(Screenshot grounding data)
================================

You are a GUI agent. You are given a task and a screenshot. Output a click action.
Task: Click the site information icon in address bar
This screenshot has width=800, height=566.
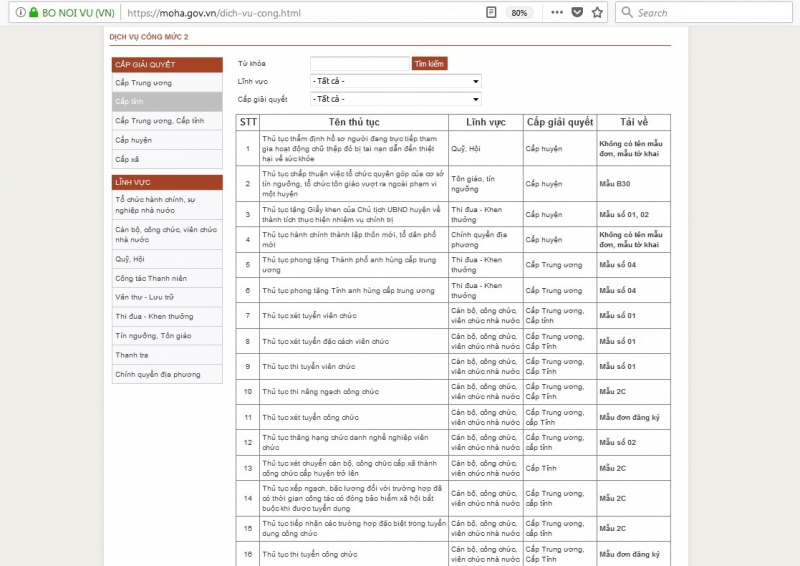point(20,13)
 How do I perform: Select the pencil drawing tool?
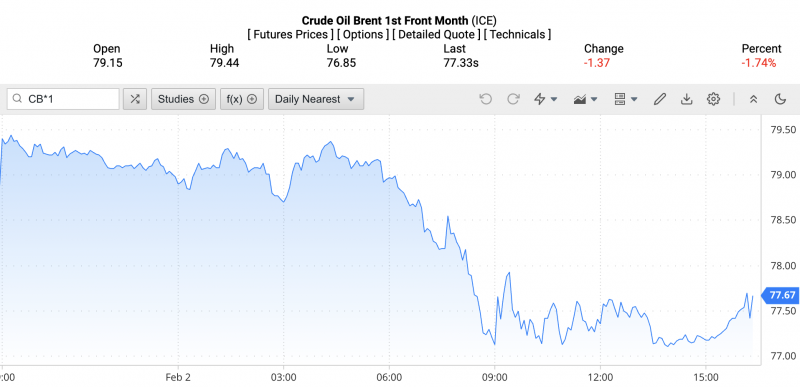(x=660, y=99)
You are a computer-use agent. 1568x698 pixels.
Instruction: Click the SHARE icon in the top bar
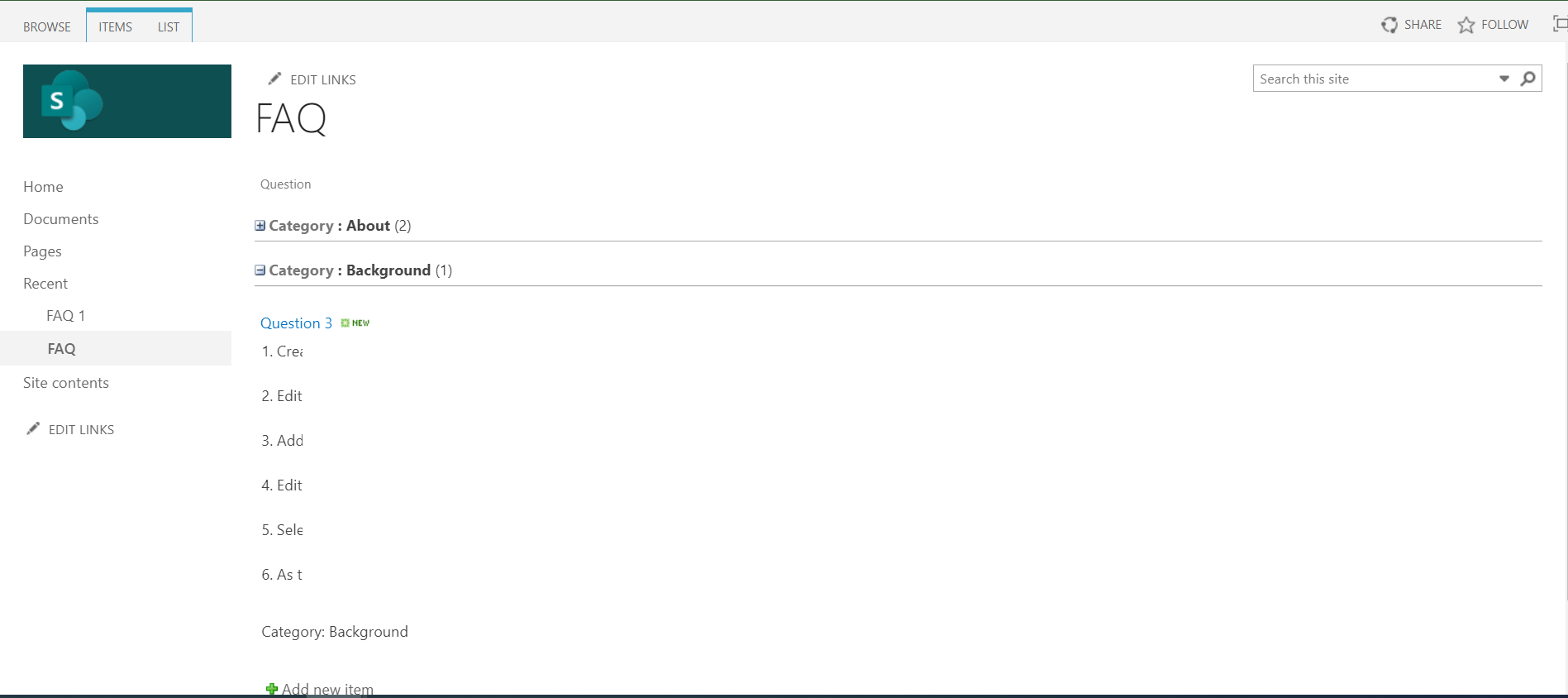pos(1390,24)
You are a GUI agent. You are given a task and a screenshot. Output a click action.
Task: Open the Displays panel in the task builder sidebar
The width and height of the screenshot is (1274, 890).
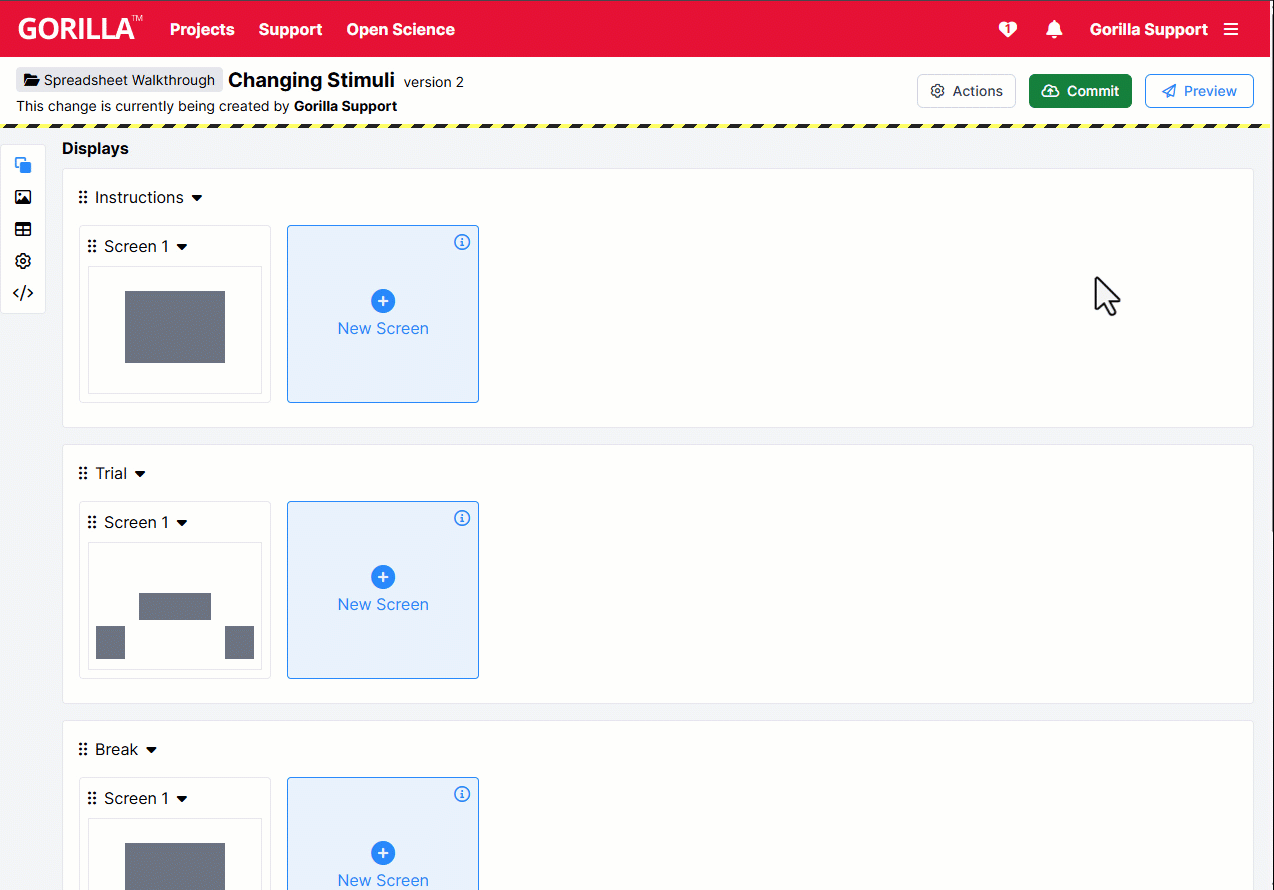click(x=22, y=165)
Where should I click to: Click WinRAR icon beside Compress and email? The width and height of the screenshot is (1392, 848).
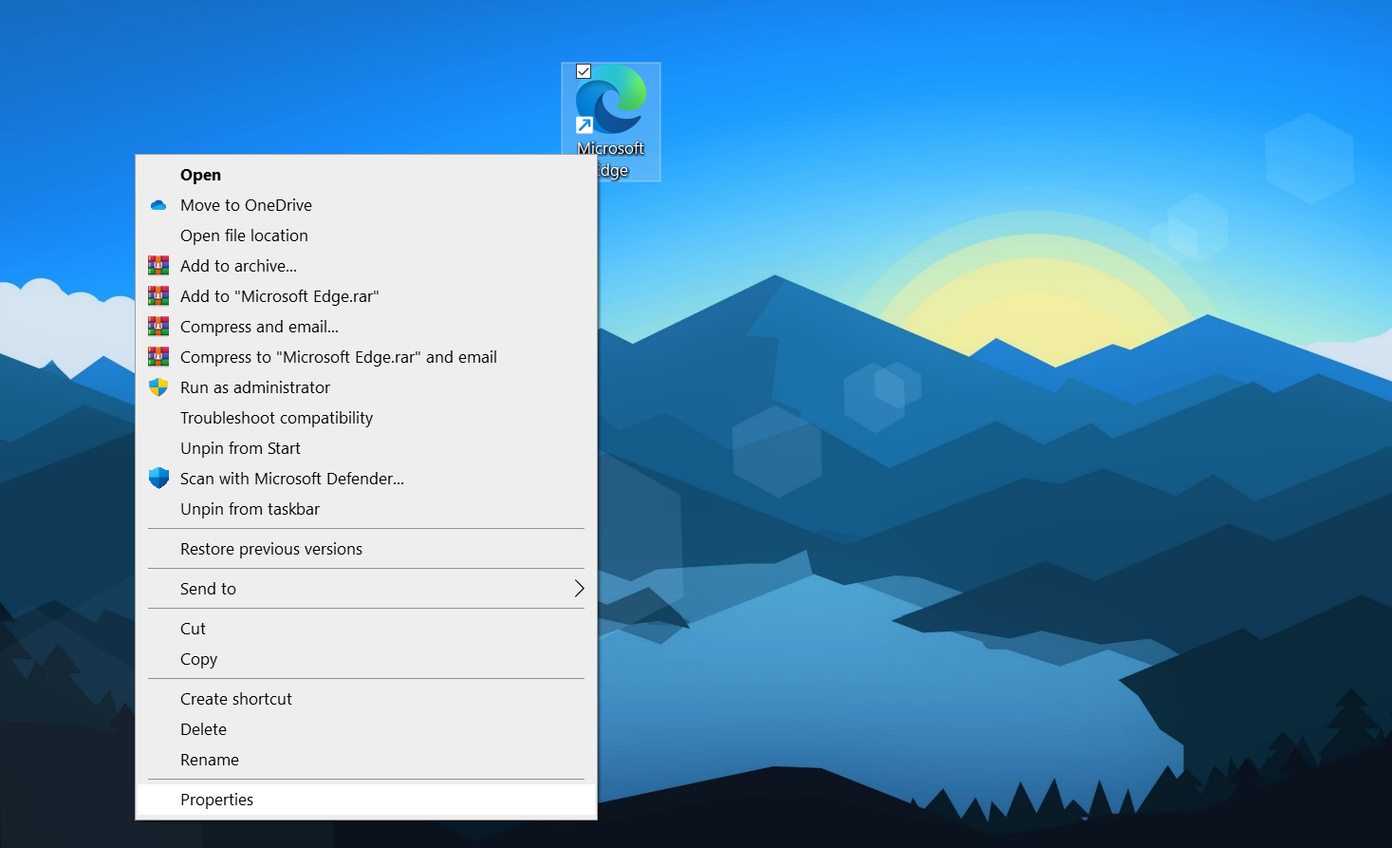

================================

## WORK TO COMPLETE
Pictures are to be left out; please print the rest of the records above word for word.

## ANSWER BOX
You are a GUI agent. You are given a task and a screenshot. Output a click action.
Task: Click the site information icon in address bar
This screenshot has width=800, height=566.
point(20,13)
 How do I perform: Select the pencil drawing tool?
(x=660, y=99)
You are a computer-use agent. 1568x698 pixels.
Instruction: Click the SHARE icon in the top bar
pos(1390,24)
You are a GUI agent. You are given a task and a screenshot. Output a click action.
Task: Open the Displays panel in the task builder sidebar
The width and height of the screenshot is (1274, 890).
click(x=22, y=165)
Where should I click to: Click WinRAR icon beside Compress and email? The width and height of the screenshot is (1392, 848).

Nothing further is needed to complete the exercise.